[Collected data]
※ ※ ※

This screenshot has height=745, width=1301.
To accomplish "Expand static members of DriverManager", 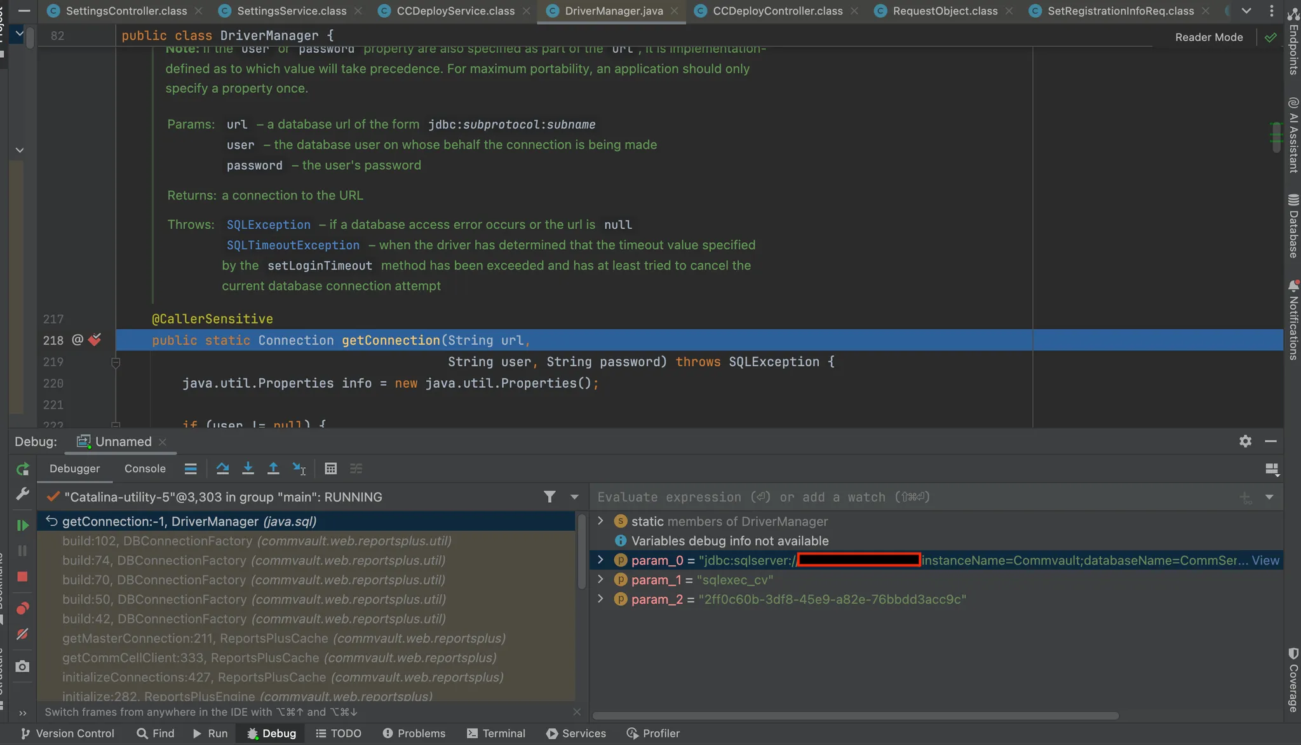I will click(x=600, y=521).
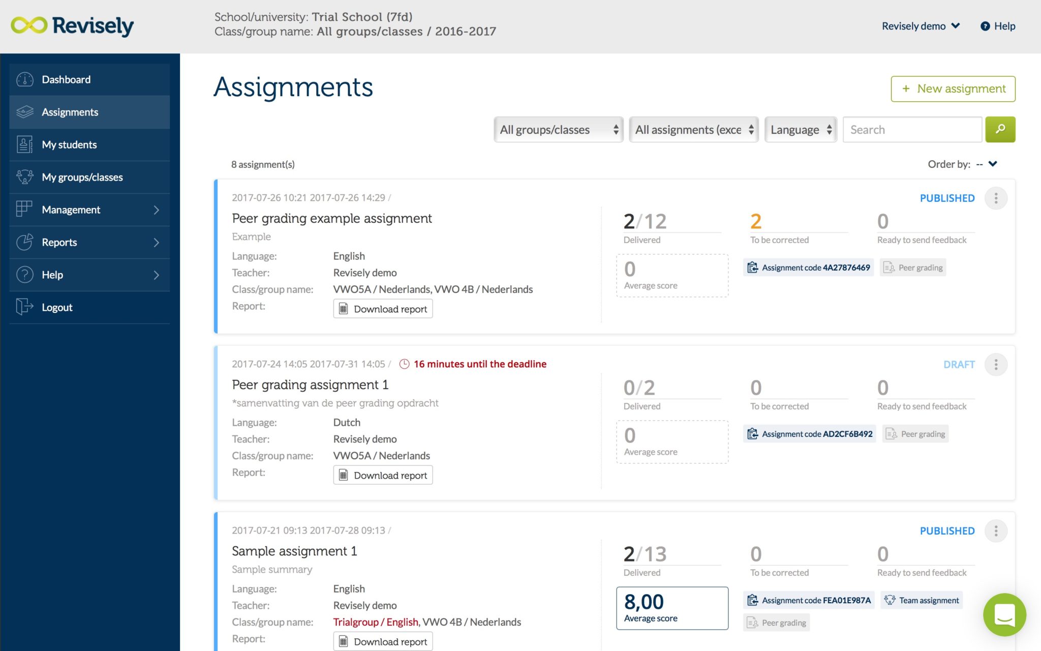Click the Revisely infinity logo
The width and height of the screenshot is (1041, 651).
[x=28, y=25]
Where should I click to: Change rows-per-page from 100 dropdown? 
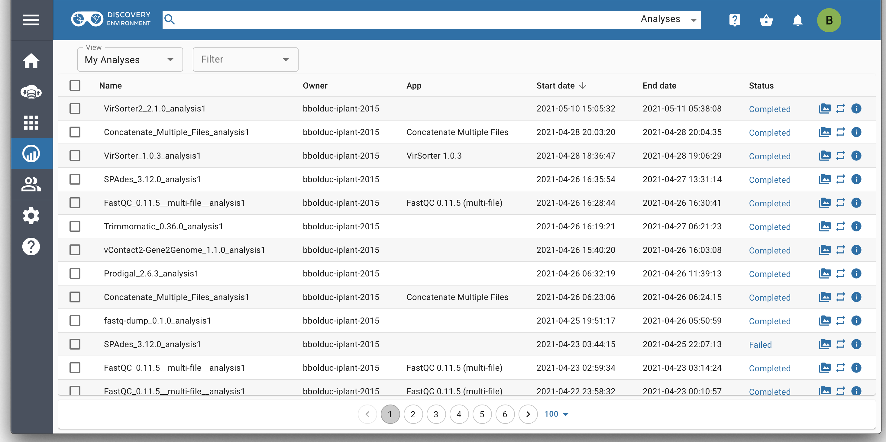click(556, 414)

※ ※ ※

Exercise. Only the lines from the line containing "Where should I" through the last line of the entries above should be reproduced, word for word and without pictures.

Expected answer.
Where should I click to: Change rows-per-page from 100 dropdown? 
click(556, 414)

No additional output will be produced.